Task data:
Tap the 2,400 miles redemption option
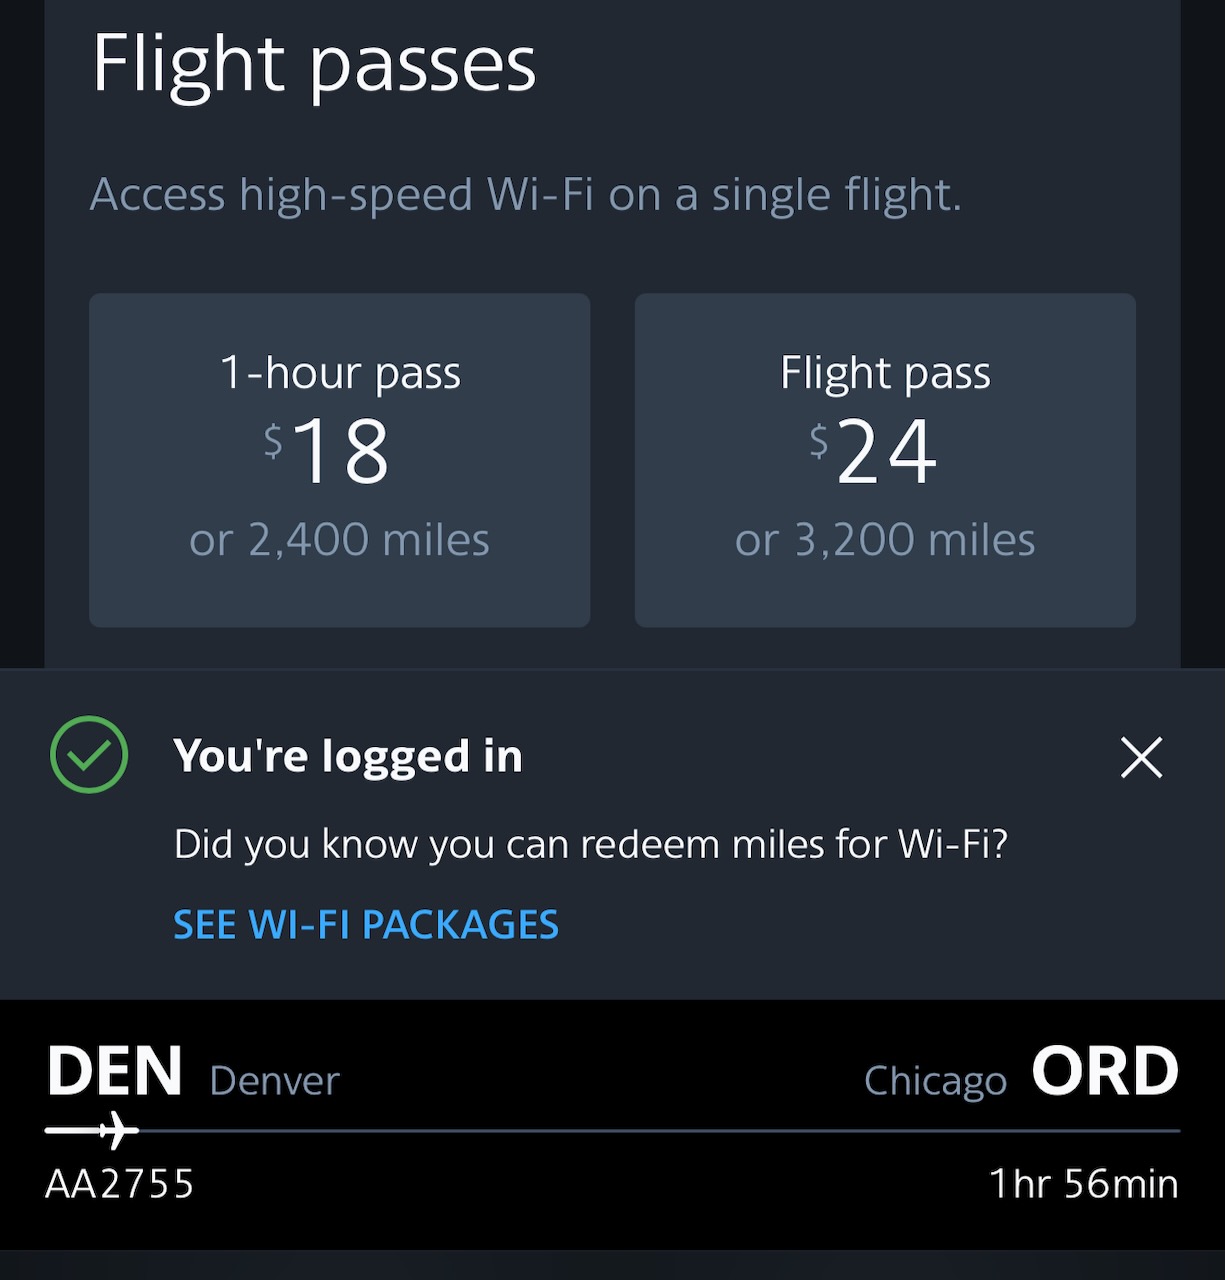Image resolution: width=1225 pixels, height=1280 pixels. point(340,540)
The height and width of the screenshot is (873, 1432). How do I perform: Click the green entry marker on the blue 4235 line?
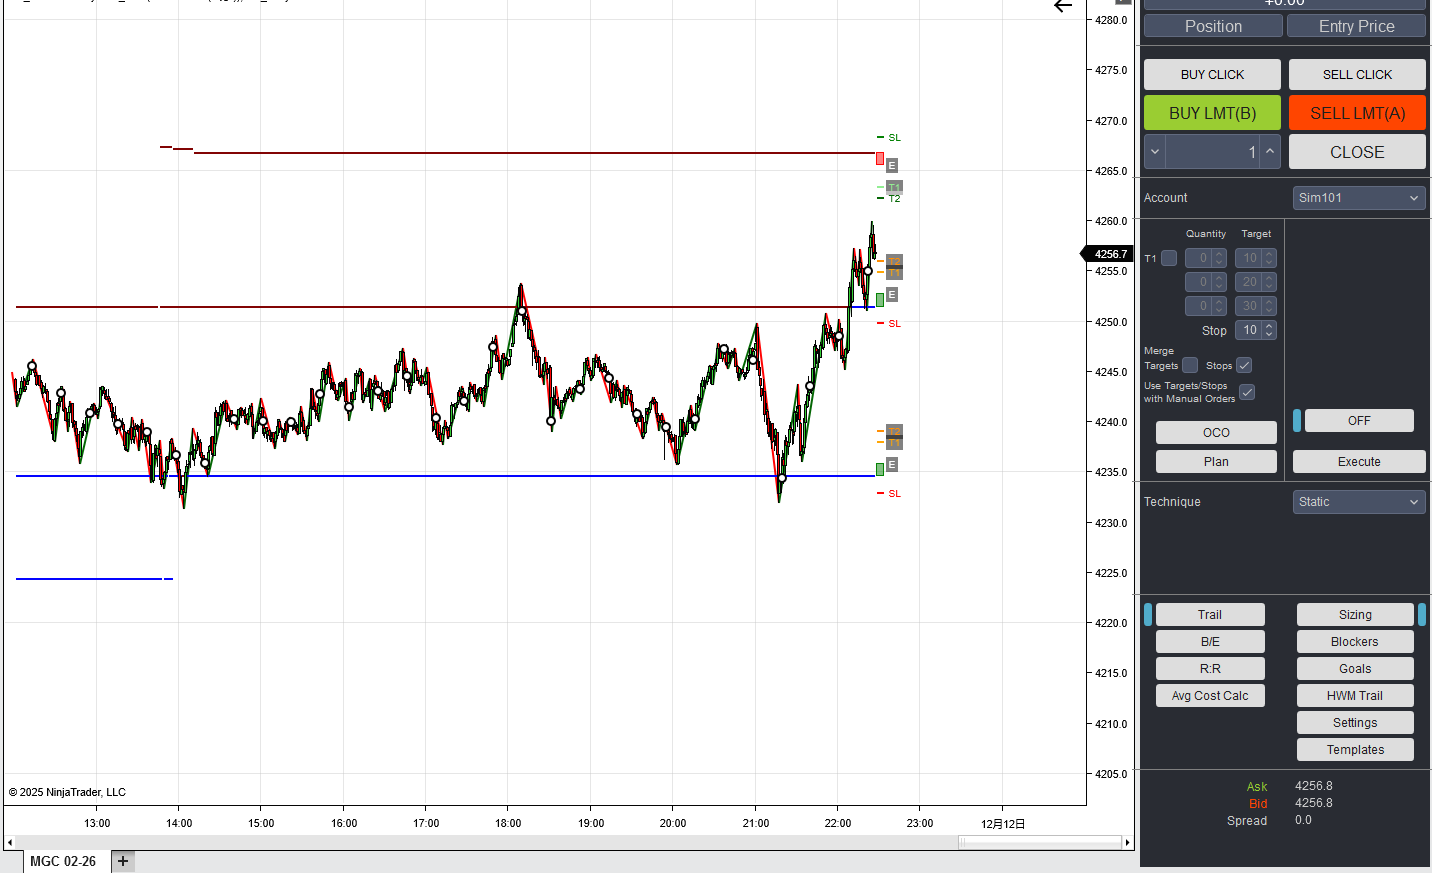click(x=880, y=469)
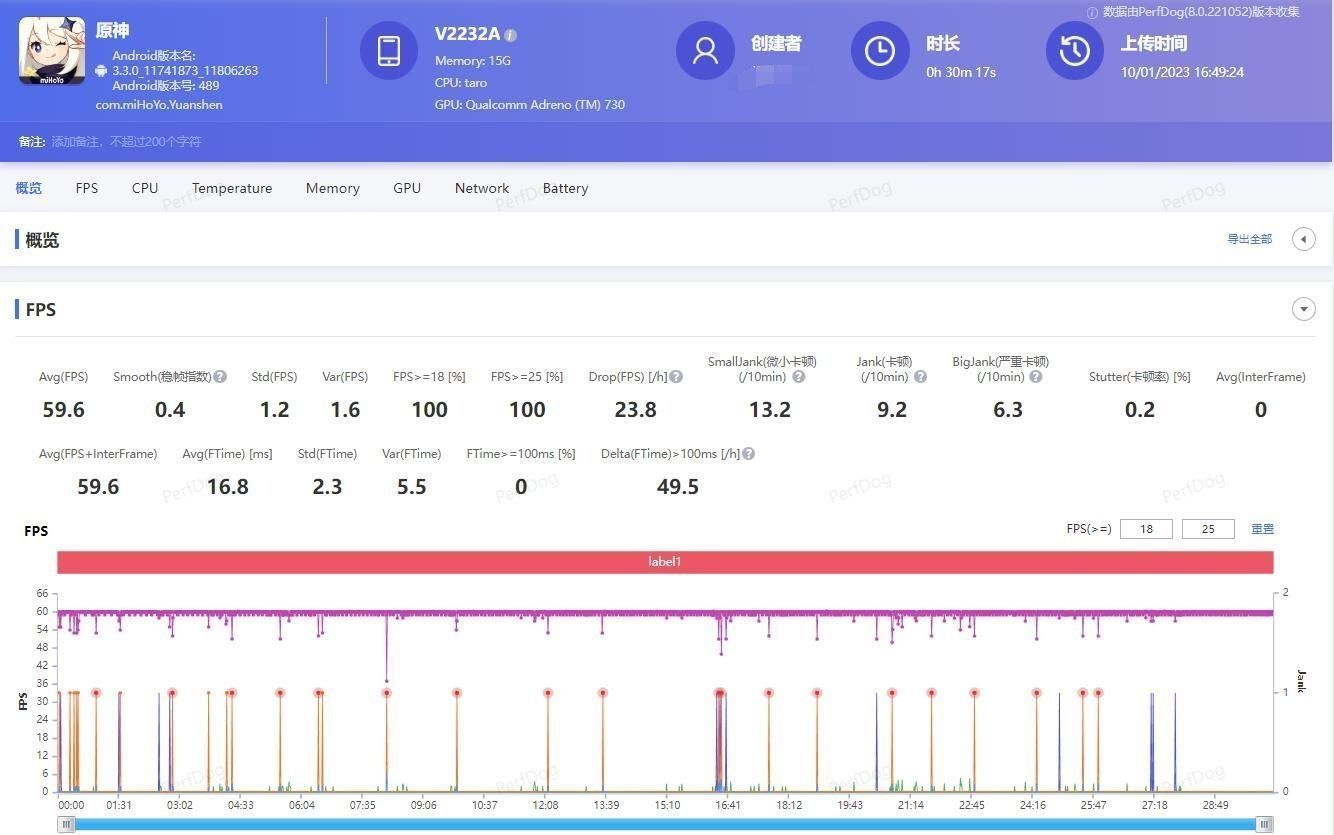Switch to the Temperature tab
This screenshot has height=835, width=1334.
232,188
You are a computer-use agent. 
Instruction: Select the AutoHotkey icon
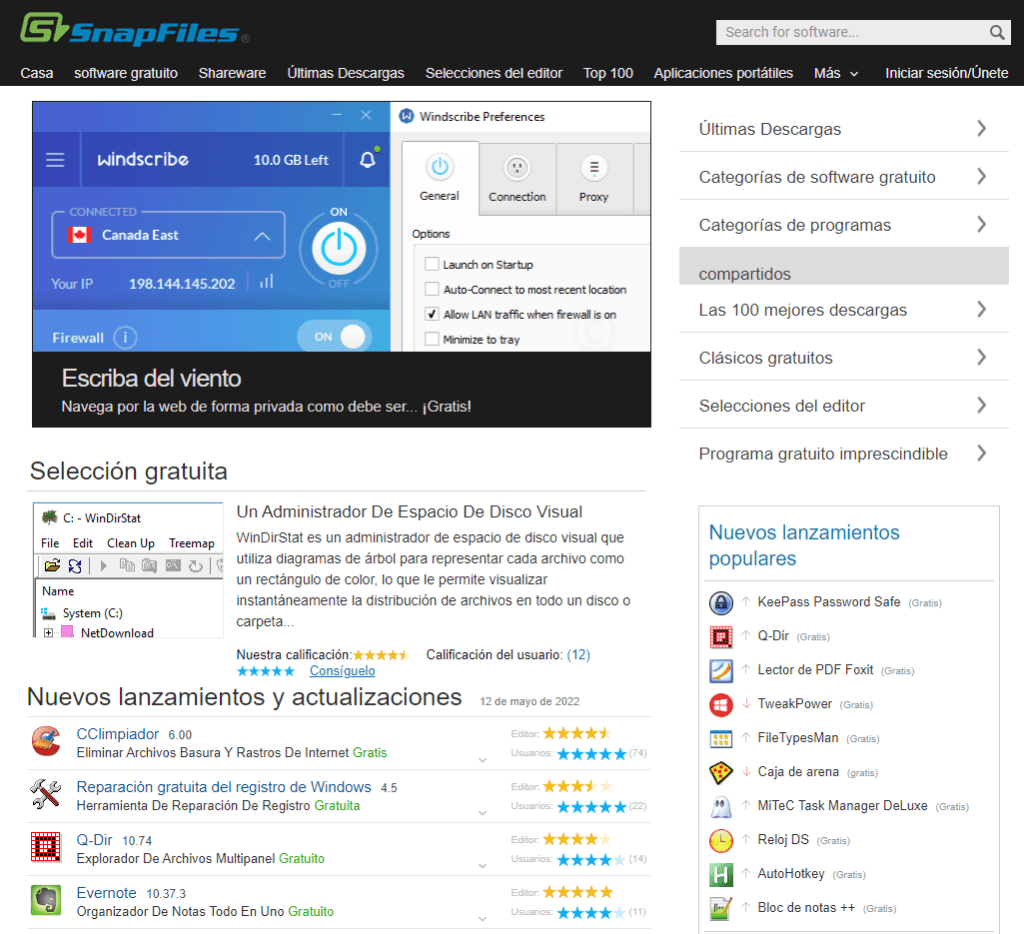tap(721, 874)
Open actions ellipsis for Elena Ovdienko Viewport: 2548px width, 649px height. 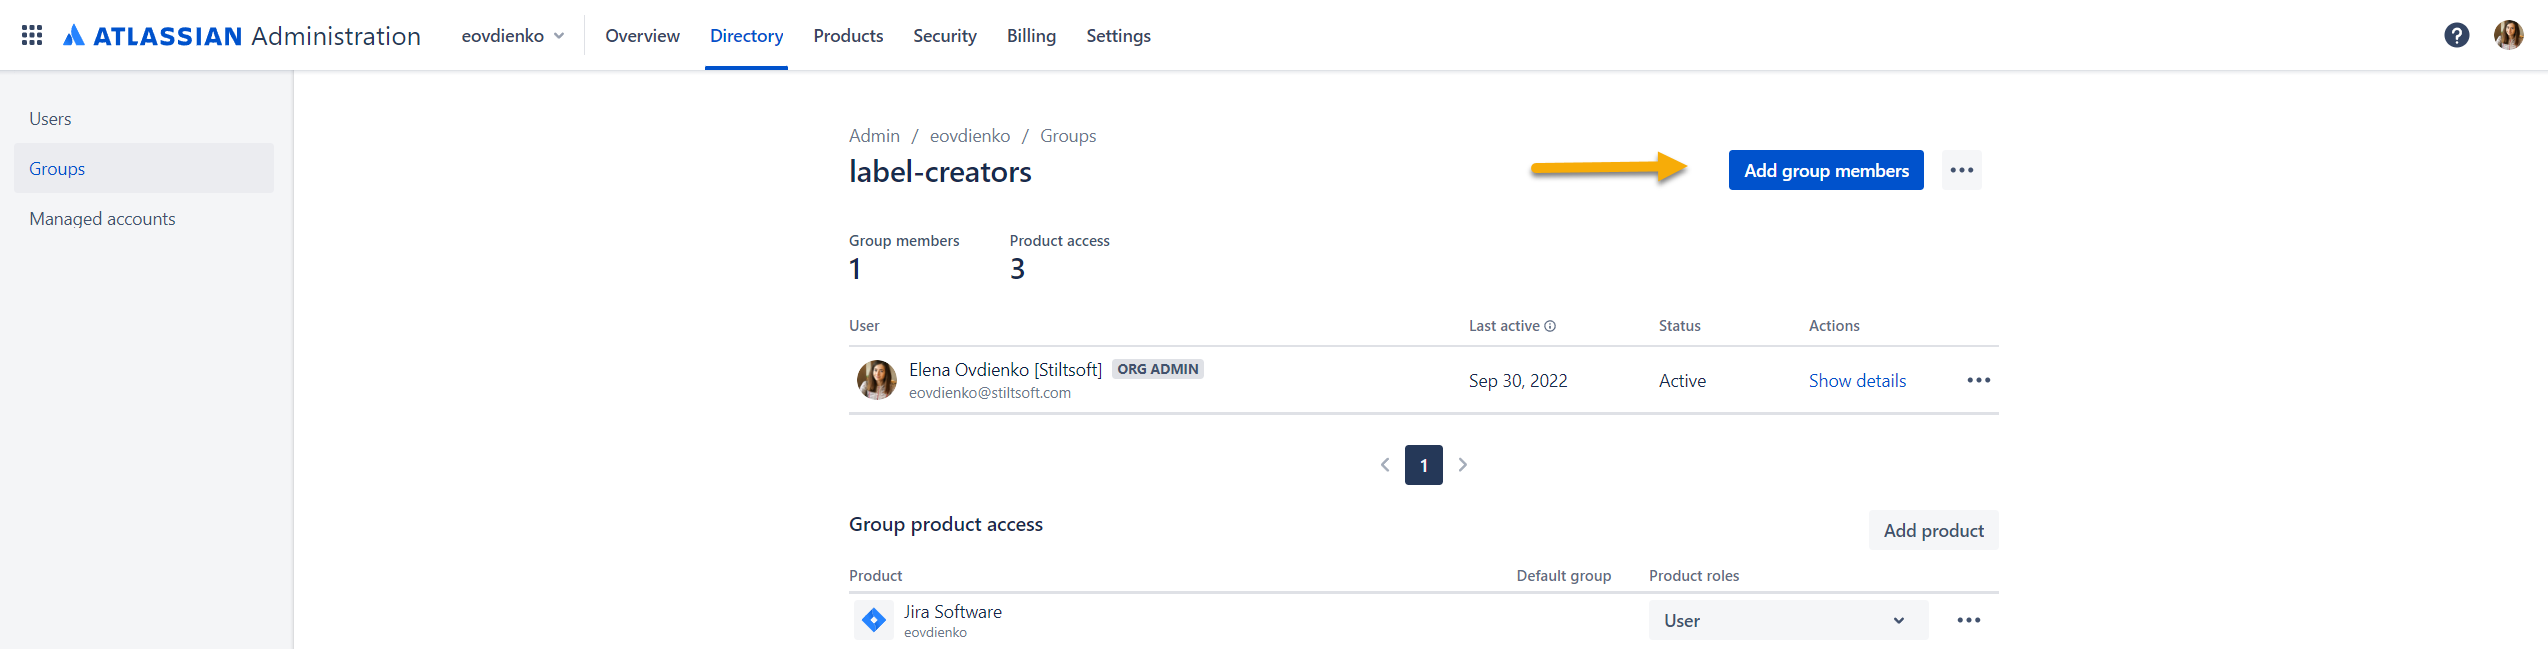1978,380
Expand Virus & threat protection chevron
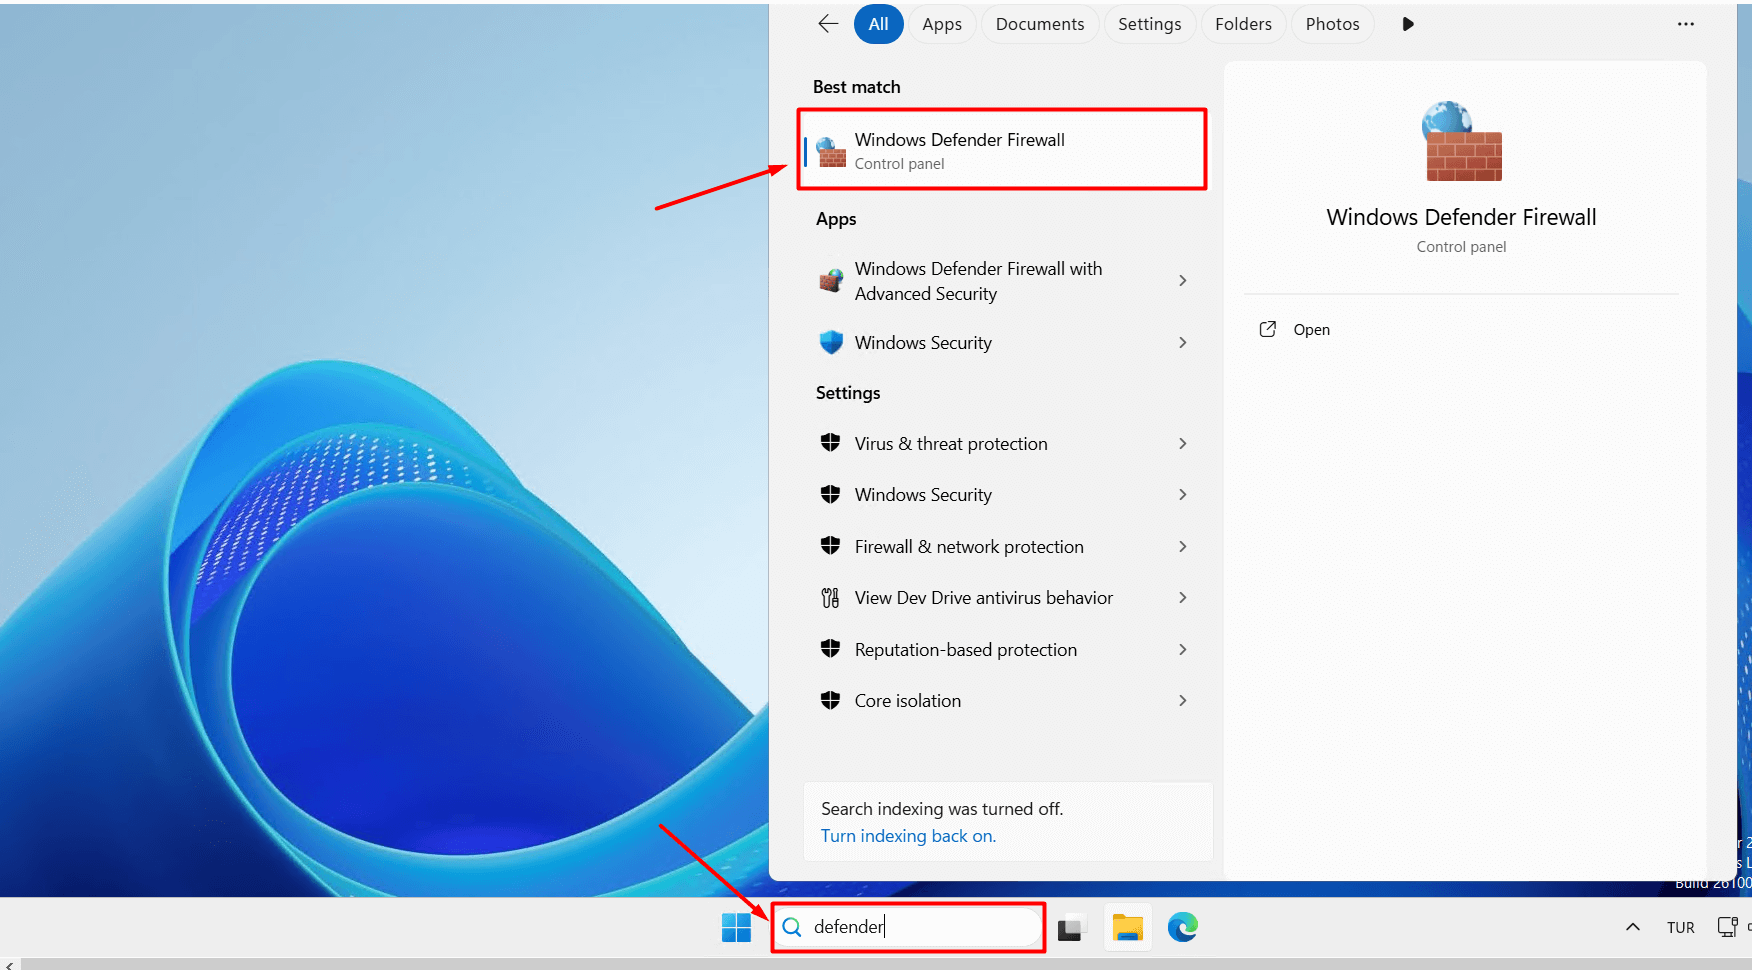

Activity: Print the data exactly, from its first line to the line containing "You are a computer-use agent.", both included. Omit the pictures.

Answer space:
Tap the 2,400 miles redemption option
Image resolution: width=1225 pixels, height=1280 pixels. point(340,540)
The height and width of the screenshot is (873, 1432). How do I perform: Click the green entry marker on the blue 4235 line?
click(x=880, y=469)
Switch to the Temperature tab
This screenshot has height=835, width=1334.
232,188
You are a computer-use agent. 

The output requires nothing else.